Lesetipp: "Süddeutsche Zeitung" vom 22. Oktober 2014, Seite 3

"Es gibt Angebote, die Amazon nicht schaffen kann"

16. Juli 2015
von Börsenblatt
Johannes Boie hat für die "Süddeutsche Zeitung" das jüngste deutsche Logistikzentrum von Amazon in Brieselang besucht. Die Reportage auf der Seite 3 ist Ausgangspunkt für eine Betrachtung über die zukünftige Handels- und Einkaufswelt, die die Gesellschaft grundlegend verändern wird – aber auch Menschen dazu bringt, bewusst "ohne Amazon" zu leben.
Leiter des Logistikzentrums in Brieselang ist ein früherer Kompaniechef der Bundeswehr, der bereits drei Lager für Amazon aufgebaut hat. Auf 65.000 Quadratmetern finden sich im Brieselanger Lager alle Artikel, die Amazon-Kunden wünschen: vom Kosmetikspiegel über die Druckerkartusche bis zum Buch. Die Waren werden computergesteuert abgelegt und zu Lieferungen zusammengefasst.

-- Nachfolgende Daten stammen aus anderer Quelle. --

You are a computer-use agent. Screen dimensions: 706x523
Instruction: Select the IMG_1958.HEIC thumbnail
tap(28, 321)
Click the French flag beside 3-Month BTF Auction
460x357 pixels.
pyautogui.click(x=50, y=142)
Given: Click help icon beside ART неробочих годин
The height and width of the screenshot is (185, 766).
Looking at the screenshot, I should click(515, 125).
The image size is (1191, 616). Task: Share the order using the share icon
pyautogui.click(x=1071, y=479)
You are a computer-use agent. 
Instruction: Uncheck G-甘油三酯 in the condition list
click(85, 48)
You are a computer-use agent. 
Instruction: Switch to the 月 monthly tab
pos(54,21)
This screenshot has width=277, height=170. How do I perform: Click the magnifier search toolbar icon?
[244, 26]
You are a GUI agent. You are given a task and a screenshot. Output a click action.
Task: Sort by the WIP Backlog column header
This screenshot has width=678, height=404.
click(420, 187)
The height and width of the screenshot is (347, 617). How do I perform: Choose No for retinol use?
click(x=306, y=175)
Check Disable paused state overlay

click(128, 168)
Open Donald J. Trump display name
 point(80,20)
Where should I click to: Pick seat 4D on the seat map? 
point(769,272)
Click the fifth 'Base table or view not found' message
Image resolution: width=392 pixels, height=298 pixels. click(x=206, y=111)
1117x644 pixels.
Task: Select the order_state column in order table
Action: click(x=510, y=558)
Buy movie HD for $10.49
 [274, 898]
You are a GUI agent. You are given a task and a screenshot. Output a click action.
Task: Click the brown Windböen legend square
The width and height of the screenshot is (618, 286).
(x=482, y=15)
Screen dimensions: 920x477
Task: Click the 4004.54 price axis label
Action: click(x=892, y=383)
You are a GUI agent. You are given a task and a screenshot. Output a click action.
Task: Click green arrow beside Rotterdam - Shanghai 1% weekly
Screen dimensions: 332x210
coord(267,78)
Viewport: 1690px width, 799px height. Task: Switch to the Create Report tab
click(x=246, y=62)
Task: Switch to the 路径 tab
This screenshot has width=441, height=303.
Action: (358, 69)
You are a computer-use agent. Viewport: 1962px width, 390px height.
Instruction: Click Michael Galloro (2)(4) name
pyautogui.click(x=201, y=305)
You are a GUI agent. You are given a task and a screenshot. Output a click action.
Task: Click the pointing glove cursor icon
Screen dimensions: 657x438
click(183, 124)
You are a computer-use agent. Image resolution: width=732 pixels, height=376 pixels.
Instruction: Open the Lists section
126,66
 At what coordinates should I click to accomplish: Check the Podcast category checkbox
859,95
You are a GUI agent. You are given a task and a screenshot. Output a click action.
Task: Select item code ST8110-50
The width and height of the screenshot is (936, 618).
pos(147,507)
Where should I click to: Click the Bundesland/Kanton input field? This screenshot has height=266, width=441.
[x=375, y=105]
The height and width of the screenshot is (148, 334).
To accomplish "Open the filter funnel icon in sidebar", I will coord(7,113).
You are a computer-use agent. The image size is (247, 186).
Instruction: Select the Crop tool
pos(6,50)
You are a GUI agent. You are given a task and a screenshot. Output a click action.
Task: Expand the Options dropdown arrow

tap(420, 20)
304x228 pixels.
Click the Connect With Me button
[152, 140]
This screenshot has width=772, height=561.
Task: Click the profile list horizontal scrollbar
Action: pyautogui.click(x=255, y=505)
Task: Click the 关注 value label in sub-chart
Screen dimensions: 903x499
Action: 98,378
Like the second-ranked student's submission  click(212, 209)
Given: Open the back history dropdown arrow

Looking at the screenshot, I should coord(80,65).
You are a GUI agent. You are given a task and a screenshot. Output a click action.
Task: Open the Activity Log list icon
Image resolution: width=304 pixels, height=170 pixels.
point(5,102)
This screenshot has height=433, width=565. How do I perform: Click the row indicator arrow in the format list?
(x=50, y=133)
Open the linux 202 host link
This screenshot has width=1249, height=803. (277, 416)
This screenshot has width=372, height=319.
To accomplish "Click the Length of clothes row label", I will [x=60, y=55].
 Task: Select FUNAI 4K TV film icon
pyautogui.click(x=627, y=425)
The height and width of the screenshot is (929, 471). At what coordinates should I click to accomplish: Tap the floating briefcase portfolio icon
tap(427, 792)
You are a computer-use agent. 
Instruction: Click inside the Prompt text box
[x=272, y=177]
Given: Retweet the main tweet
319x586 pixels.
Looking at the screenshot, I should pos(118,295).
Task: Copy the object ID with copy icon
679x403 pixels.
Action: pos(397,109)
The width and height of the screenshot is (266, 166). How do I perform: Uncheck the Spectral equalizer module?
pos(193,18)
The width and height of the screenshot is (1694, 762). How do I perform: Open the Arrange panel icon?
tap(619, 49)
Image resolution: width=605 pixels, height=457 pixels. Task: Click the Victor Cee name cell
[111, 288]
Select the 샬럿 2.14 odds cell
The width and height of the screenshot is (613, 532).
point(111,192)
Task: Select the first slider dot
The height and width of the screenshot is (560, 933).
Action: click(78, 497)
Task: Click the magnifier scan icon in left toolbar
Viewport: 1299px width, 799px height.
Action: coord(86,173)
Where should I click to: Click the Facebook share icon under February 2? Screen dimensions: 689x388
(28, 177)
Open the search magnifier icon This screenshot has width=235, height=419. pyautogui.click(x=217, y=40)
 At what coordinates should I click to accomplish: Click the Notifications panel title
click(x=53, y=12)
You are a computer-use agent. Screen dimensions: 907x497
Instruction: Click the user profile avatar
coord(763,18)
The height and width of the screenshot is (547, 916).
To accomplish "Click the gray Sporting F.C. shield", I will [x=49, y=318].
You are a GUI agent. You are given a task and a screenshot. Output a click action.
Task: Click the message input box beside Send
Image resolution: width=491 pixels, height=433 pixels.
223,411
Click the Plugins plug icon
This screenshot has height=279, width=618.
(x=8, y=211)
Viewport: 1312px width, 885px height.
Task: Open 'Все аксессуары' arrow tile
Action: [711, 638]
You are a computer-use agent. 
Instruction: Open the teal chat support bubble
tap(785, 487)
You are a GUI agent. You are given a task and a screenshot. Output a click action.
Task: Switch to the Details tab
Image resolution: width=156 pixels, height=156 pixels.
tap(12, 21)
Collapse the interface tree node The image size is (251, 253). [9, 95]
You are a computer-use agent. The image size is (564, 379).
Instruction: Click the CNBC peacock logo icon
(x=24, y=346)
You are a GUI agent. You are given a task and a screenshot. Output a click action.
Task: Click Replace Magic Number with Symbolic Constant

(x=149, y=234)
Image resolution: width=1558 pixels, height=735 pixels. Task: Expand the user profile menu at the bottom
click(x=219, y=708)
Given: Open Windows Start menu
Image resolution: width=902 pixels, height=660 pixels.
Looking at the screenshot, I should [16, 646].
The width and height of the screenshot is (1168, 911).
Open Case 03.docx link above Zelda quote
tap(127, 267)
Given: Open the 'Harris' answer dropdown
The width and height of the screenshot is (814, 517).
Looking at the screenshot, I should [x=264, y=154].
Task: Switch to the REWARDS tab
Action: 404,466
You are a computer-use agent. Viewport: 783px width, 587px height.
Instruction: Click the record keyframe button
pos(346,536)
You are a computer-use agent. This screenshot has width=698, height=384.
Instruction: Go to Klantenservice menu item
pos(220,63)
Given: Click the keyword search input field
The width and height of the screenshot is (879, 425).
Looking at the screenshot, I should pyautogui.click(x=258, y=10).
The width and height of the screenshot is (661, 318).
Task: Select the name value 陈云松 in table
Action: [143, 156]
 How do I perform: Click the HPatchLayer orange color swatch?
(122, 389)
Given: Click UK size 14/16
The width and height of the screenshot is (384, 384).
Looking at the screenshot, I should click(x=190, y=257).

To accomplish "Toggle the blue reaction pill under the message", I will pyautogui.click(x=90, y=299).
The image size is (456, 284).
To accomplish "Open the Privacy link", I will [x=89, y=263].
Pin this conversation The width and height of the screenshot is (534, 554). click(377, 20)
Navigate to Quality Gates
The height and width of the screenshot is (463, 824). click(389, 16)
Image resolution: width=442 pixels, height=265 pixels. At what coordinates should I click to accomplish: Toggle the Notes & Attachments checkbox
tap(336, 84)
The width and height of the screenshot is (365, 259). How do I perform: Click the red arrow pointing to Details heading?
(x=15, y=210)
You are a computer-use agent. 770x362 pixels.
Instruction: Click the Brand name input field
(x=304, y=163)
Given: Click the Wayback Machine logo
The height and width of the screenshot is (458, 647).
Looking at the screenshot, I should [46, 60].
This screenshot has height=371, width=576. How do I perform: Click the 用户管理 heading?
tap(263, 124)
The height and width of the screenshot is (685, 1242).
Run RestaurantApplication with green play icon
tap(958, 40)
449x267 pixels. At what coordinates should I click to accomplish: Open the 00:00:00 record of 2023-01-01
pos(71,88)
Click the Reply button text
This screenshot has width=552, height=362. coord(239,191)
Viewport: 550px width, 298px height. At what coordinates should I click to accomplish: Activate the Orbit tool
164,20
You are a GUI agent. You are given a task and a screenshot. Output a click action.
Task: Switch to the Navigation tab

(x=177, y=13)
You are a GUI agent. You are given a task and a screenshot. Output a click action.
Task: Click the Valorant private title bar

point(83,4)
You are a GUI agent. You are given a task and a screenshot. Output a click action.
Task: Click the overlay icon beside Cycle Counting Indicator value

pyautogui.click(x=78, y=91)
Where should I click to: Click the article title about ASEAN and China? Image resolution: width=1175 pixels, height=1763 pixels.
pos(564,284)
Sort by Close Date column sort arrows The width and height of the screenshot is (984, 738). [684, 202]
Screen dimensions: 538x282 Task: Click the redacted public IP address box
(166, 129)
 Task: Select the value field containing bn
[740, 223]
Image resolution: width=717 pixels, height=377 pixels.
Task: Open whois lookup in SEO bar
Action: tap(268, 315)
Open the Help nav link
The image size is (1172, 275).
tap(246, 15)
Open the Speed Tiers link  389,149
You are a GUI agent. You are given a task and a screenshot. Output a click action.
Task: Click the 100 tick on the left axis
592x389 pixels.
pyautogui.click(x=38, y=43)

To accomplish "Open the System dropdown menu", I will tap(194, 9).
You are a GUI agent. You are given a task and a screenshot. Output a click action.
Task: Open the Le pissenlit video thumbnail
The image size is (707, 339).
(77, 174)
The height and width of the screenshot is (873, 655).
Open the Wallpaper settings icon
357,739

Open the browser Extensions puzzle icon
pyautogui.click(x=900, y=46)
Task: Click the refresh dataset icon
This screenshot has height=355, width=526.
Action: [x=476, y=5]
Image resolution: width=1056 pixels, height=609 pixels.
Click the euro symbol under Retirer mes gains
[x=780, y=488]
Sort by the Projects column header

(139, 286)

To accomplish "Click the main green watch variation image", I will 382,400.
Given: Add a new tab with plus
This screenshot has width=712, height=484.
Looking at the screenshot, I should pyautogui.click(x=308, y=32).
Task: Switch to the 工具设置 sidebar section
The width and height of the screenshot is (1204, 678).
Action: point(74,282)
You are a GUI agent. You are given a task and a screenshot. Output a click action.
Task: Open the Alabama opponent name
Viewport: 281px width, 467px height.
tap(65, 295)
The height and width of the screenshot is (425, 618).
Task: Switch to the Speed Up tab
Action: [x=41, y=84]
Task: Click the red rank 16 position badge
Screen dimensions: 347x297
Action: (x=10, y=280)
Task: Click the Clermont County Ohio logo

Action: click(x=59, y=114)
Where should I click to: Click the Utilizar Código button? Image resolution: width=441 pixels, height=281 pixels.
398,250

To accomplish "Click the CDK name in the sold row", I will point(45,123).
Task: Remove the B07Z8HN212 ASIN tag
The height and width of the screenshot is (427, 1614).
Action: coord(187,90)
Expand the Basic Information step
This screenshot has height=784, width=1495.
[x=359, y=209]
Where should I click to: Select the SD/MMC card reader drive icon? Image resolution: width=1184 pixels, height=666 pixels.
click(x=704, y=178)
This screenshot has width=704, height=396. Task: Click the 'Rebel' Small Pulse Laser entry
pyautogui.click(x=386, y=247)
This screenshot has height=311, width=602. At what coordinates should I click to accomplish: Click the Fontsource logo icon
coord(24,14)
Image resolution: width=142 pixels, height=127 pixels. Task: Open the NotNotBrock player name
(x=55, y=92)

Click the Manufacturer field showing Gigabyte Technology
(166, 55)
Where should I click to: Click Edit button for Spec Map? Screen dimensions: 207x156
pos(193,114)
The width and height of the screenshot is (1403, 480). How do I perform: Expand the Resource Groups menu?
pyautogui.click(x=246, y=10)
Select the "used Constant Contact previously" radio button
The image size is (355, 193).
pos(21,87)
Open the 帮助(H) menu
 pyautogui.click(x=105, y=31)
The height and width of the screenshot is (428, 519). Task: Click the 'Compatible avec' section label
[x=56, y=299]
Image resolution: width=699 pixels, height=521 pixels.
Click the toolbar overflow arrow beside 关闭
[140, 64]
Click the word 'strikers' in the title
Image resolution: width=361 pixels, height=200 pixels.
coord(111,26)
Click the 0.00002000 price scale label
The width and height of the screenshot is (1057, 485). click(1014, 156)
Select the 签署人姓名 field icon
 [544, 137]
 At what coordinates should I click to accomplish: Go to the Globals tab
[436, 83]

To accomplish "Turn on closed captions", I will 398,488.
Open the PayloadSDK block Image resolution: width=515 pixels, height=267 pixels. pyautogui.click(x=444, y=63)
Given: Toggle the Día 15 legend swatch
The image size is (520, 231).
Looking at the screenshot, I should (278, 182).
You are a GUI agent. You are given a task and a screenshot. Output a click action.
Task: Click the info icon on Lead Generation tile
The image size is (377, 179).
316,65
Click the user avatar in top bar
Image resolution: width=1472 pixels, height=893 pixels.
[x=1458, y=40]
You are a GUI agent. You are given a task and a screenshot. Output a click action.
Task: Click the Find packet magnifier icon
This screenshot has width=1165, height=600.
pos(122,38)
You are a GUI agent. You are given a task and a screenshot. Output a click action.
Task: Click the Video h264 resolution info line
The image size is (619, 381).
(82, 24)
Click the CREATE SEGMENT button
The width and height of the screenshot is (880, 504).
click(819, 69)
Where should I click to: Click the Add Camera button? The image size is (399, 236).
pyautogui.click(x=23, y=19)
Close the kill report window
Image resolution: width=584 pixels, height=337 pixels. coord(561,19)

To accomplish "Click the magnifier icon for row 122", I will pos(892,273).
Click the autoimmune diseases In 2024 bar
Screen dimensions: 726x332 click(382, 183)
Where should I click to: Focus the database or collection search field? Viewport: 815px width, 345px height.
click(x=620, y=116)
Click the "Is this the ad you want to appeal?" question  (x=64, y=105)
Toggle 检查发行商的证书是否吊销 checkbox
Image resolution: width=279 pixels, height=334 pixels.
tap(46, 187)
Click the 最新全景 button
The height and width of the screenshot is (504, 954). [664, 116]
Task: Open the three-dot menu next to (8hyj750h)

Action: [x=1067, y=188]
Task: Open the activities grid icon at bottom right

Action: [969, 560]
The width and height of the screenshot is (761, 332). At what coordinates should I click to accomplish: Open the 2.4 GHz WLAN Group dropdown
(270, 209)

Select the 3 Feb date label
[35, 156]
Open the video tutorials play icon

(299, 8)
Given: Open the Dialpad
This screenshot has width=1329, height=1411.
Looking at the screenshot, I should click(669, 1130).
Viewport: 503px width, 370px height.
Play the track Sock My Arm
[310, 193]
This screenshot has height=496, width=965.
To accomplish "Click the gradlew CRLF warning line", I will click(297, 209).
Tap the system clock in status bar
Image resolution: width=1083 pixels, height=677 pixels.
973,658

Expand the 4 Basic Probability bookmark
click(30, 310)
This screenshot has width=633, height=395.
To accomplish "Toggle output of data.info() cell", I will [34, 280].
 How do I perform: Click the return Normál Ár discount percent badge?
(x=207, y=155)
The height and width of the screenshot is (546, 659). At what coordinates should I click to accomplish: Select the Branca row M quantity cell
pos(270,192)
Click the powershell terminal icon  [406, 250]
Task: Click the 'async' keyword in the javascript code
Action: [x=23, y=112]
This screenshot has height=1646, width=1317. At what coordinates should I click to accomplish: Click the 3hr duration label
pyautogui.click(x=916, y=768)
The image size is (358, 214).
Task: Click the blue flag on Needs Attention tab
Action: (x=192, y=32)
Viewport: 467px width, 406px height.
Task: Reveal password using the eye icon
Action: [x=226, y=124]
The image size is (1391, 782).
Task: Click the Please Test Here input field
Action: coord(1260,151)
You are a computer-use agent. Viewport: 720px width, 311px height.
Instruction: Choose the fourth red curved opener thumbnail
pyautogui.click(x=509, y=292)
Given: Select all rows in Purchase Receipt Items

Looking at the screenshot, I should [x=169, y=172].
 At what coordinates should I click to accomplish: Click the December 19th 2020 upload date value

Mit Amazons Wachstum steigt der Druck auf den Einzelhandel, ganz gleich ob er nur stationär oder auch im Internet Waren verkauft, so der Artikel. Ein junger Unternehmer, dem Amazon das Angebot gemacht hat, auf dem Amazon Marketplace zu verkaufen, sagt, was für ihn auf dem Spiel steht: "Wenn ich das Angebot von Amazon ablehne, verliere ich viel. Wenn ich es annehme, verliere ich alles." Er lehnt das Angebot schließlich ab.

Zwei Millionen Verkäufer hätten sich, so die "Süddeutsche", inzwischen dafür entschieden, ihre Waren auf Amazons Marketplace anzubieten. "Amazon ist zum Markt geworden." Ein Markt, auf dem sich auch Verlage und Buchhändler tummeln. Helge Malchow, der Verleger von Kiepenheuer & Witsch, kommt auch zu Wort, aber nicht als Vertreter der "alten Welt". Er freue sich darüber, "dass er schon 15 Prozent seines Umsatzes ohne Papier macht, ohne Druckerschwärze, Lesebändchen und Schutzumschlag, stattdessen mit digitalen Texten". Dass Amazon im deutschen Buchhandel noch kein Monopolist geworden sei, verhindere die Preisbindung.

Doch das Buchwunderland tut sich in Boies Artikel nicht bei Amazon auf. Denn den Kunden, die Bücher nur bei Amazon bestellen, entgeht Einiges. Und viele haben längst erkannt, dass sie in Buchhandlungen mit ihren Wünschen besser aufgehoben sind – wofür auch das Umsatzplus 2013 spricht, das kleine, unabhängige Sortimente erzielt haben. Sie hätten begriffen, heißt es im Artikel, dass es Angebote gibt, die Amazon nicht schaffen kann: "physikalische Bücherregale voll herrlicher Bände, Gespräche, Kaffee." Es wisse aber niemand, ob das reicht. Es sei "jetzt an den Käufern, zu entscheiden".